People of the Republican Party, I know you will agree with me when I say our president has our utmost respect and our love. This job is not easy. For he's battling the left and their absurd words of destruction. I've said this once and I'll say this again. That our nation has been built on the solid ground from our forefathers, and there is a moral code of duty that has been passed on from President Lincoln. I'm here today to acknowledge the truth, and I'm here today to tell you my fellow Americans that our country…

Oh no, not our absurd words of destruction!

Part DEUX:

is stronger, safer, and with more jobs because our President has made his every move correct. Don't be fooled by the political left, because we are the people of this nation that is witnessing triumph. So let us stand with our president. Let us stand up for this truth, that President Trump is the greatest president since President Lincoln.

Does Jon Voight not know there have been... other presidents? Can he name them? Because really, it does not sound like it. Does he also not know that a very big chunk of the Republican Party actually does not care very much for Abraham Lincoln? Namely those defenders of Confederate statues that Trump called "very fine people?" Also, did he intentionally diss their beloved Ronald Reagan?
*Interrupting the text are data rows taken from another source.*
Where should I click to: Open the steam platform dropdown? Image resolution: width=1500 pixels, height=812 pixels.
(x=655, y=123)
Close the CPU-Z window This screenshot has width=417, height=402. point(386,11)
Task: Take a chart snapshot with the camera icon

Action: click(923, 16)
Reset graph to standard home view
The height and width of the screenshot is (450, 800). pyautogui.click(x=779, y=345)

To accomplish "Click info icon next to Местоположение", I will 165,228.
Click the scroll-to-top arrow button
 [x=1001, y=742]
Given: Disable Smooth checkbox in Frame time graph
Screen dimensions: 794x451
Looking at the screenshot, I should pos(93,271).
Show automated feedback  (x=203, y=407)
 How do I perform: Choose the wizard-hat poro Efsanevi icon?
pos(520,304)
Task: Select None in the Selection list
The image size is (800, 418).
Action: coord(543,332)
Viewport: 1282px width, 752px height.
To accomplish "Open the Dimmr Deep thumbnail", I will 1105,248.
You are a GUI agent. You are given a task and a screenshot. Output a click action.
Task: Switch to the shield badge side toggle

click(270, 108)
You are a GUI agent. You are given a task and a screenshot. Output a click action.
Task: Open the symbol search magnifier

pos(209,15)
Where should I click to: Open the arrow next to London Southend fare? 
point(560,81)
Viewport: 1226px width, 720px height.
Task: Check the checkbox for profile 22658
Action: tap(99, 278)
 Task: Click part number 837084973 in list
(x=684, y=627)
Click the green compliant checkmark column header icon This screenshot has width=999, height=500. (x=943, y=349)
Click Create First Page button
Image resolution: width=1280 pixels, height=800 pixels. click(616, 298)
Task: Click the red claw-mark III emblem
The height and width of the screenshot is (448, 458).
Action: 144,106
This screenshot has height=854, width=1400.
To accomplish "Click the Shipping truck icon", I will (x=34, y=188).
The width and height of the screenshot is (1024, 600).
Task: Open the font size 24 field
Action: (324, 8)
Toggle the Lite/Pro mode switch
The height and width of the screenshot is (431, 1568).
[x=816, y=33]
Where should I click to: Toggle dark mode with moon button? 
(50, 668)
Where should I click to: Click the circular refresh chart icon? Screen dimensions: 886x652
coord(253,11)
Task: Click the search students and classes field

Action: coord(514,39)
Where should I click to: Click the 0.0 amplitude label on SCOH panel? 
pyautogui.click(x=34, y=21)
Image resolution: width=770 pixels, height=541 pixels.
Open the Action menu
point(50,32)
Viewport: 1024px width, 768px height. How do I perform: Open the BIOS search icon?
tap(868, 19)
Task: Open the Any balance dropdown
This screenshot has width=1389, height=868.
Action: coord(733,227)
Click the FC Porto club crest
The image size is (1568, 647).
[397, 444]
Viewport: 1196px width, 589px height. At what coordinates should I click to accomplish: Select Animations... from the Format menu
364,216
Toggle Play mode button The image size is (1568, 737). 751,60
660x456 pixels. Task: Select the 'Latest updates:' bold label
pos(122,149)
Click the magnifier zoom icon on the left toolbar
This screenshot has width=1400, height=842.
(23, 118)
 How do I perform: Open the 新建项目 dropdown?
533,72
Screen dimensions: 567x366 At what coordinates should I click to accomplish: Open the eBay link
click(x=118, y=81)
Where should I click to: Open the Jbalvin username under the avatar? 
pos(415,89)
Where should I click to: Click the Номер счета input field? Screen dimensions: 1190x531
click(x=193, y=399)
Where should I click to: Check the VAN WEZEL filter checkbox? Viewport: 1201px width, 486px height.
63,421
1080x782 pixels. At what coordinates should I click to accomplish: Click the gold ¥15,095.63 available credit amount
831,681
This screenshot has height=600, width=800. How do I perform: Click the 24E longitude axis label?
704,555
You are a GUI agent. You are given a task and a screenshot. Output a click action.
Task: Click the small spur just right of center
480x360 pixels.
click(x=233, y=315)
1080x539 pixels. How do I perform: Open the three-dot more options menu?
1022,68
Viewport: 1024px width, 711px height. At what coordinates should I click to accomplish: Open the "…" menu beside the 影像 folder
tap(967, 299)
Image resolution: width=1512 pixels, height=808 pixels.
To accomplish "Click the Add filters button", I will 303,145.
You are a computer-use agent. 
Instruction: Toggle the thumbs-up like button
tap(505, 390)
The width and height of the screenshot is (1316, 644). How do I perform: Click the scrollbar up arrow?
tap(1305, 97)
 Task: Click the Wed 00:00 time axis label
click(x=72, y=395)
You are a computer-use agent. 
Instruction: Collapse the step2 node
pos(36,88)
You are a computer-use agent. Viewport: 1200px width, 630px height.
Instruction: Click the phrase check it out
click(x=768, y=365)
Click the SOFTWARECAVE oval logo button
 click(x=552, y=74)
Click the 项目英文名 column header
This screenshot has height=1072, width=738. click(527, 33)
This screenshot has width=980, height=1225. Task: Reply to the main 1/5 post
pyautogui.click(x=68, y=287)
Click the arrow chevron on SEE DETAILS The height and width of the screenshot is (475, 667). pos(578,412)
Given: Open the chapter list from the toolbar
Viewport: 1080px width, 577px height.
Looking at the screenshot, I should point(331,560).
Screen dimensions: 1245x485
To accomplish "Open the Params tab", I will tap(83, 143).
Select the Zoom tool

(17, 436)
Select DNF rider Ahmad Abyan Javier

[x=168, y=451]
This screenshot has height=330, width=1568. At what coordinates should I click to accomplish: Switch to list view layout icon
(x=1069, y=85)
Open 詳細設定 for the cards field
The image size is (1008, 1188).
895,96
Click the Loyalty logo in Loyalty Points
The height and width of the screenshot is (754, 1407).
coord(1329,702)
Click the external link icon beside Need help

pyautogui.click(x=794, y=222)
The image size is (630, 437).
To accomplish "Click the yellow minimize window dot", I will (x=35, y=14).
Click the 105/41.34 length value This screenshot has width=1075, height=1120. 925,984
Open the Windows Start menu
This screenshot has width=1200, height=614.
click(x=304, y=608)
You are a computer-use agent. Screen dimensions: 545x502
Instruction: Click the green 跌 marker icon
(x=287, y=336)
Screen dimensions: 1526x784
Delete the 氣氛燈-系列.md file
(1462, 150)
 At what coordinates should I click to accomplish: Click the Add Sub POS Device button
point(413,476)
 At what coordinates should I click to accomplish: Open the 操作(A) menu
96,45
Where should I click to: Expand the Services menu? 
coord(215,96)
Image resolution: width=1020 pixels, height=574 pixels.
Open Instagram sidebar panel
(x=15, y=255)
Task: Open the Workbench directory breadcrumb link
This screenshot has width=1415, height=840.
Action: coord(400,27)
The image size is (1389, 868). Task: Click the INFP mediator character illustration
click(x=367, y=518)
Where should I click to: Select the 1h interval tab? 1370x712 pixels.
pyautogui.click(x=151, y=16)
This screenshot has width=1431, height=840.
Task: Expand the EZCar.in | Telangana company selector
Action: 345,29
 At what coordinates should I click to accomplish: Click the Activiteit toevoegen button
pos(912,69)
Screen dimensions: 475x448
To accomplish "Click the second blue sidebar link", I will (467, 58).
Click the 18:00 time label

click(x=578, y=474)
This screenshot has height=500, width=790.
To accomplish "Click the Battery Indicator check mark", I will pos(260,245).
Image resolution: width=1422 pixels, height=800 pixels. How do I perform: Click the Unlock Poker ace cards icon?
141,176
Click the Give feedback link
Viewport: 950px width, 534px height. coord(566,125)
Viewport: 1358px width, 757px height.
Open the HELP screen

Who can know? Who can even tell what he is trying to say or why he is trying to say it. He doesn't appear to have tweeted much since 2016, so I'm guessing whoever's job it was to keep him from tanking his career quit. Either that... or after filming the seventh season of Ray Donovan, he found out it's going to be canceled or his character is getting killed off or something and he is now free to be a jackass? I don't know, I haven't watched the show, although my parents are very into it and mad that I haven't watched it. Literally all I know about it is that it has something to do with Boston, because they keep mentioning that to me like it's a selling point.

It seems useless at this point to note that the people who scream their faces off about how bad it is for Hollywood celebs to support liberal causes, and how they should keep their politics to themselves, etc. etc. make a way bigger deal than normal people do whenever a Big Time Hollywood Celebrity like Jon Voight or, uh, Scott Baio, supports their cause. Mostly because they're the only ones who have elected a reality TV star and the star of Bedtime for Bonzo (who by the way, also once practically ruined a perfectly good Bette Davis movie with his bad acting. Which is not to say that Dark Victory is not fantastic and probably the best thing to watch if you want to sob your face off, but he was very bad in it.) to run the country.

But we might as well do that anyway, because it actually never stops being funny.